Written request ->
Rewrite the listing lines starting at the one containing "I will pos(38,83)." and ending at the one containing "(x=327, y=124)", with "Fields page" replaced by "Fields tab" and everything else left unchanged.

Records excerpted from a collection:
--- BEGIN ---

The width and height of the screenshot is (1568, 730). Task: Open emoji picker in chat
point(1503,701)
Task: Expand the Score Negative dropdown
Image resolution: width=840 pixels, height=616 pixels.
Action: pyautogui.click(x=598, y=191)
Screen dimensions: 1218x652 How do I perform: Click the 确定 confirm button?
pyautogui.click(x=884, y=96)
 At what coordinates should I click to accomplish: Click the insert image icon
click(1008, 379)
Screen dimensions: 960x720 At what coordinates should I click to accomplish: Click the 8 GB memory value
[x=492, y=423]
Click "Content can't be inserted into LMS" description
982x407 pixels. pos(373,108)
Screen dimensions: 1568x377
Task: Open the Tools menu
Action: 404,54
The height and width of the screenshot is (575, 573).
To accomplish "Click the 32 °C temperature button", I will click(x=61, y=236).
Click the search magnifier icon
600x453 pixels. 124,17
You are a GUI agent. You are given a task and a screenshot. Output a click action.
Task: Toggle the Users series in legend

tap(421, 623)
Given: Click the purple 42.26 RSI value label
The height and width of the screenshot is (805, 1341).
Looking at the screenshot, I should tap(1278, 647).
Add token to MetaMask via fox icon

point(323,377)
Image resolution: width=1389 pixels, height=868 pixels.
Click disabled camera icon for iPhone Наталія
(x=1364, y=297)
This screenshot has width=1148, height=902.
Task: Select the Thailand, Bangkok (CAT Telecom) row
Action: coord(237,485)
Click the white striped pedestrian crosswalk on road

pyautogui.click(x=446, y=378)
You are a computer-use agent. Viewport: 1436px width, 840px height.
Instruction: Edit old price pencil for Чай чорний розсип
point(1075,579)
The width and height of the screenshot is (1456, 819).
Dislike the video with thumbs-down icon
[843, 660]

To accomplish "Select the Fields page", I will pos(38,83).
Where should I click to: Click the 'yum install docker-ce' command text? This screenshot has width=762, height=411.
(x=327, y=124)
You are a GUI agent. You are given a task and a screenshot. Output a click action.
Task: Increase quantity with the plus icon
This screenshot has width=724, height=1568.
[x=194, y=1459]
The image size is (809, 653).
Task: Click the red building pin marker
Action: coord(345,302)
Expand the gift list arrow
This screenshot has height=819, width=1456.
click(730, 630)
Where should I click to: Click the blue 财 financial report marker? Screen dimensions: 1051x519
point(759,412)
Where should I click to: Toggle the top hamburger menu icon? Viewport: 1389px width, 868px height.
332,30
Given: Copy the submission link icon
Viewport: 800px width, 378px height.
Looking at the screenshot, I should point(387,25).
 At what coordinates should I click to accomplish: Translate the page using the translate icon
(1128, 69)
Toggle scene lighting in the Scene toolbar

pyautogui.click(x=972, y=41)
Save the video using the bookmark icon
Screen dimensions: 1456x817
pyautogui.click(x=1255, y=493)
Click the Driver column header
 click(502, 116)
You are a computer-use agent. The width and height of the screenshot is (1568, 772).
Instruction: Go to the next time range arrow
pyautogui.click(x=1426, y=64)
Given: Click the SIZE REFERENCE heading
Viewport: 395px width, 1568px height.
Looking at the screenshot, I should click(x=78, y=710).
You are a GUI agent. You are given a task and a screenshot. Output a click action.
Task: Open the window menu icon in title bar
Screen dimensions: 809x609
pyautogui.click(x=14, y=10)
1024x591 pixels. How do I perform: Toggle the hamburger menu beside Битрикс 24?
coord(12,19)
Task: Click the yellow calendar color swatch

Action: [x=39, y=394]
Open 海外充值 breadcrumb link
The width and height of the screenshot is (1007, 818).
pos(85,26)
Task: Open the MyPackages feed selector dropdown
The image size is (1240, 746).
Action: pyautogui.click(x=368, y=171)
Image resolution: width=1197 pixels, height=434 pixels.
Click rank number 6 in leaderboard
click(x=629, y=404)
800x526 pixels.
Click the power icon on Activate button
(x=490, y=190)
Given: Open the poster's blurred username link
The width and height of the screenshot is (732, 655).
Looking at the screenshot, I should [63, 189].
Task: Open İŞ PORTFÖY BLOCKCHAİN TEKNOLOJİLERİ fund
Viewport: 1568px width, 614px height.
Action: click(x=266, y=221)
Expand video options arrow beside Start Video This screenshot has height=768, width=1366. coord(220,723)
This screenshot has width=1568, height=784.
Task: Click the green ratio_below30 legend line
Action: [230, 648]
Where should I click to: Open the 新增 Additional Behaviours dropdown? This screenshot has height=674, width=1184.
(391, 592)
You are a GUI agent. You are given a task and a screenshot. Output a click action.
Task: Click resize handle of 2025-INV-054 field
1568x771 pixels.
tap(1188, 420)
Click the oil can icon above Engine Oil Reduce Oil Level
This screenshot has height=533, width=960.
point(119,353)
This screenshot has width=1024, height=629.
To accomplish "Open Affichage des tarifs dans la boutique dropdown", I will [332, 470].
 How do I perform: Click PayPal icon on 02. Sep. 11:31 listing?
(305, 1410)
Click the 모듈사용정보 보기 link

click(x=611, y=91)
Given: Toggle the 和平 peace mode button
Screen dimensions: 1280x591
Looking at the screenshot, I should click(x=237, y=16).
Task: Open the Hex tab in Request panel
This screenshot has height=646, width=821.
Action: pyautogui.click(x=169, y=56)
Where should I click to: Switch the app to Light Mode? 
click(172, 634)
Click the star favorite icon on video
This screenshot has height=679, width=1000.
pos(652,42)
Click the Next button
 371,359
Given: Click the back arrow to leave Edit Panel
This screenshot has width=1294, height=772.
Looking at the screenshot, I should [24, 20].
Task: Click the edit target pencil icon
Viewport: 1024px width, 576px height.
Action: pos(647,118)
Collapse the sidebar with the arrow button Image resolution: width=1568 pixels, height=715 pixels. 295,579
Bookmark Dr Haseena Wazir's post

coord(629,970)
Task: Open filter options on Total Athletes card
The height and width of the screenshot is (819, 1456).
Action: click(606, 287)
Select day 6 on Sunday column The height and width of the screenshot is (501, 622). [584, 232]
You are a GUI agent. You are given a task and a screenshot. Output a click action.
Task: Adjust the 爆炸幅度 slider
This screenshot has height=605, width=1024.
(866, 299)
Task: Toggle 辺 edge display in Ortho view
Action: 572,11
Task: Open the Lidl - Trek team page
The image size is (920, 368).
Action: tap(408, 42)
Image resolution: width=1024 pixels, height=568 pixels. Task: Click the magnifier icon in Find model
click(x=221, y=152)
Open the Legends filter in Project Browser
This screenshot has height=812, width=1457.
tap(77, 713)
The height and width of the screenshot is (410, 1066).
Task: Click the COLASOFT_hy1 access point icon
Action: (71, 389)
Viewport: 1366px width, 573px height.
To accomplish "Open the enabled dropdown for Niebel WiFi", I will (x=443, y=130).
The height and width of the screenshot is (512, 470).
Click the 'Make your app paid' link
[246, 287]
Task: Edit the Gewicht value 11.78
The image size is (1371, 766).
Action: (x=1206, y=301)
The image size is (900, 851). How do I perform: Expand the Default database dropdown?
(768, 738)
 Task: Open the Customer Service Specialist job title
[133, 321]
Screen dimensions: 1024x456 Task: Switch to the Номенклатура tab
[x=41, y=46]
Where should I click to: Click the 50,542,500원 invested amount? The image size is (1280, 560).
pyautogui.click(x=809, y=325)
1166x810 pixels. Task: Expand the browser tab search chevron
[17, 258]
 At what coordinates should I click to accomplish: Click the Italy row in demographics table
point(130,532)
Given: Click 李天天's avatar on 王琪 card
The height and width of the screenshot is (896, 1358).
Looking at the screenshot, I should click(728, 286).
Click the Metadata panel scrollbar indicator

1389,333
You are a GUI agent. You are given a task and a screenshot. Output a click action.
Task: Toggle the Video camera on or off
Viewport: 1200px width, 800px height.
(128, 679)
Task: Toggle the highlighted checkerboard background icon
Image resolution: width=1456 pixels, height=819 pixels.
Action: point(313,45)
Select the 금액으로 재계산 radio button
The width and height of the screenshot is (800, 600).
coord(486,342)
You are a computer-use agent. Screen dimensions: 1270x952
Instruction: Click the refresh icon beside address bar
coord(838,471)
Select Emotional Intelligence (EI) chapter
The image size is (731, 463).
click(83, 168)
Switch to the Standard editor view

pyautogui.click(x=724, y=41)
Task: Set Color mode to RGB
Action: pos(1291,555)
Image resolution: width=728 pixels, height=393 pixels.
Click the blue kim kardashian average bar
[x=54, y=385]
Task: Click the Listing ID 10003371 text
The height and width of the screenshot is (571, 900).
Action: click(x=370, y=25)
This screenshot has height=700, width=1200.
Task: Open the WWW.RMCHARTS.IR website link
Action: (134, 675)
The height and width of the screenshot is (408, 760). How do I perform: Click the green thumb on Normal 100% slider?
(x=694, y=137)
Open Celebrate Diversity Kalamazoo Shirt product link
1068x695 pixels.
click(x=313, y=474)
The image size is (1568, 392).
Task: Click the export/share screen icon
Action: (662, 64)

--- END ---

Answer for this exercise ->
To accomplish "Select the Fields tab", I will pos(38,83).
Where should I click to: Click the 'yum install docker-ce' command text? This screenshot has width=762, height=411.
(x=327, y=124)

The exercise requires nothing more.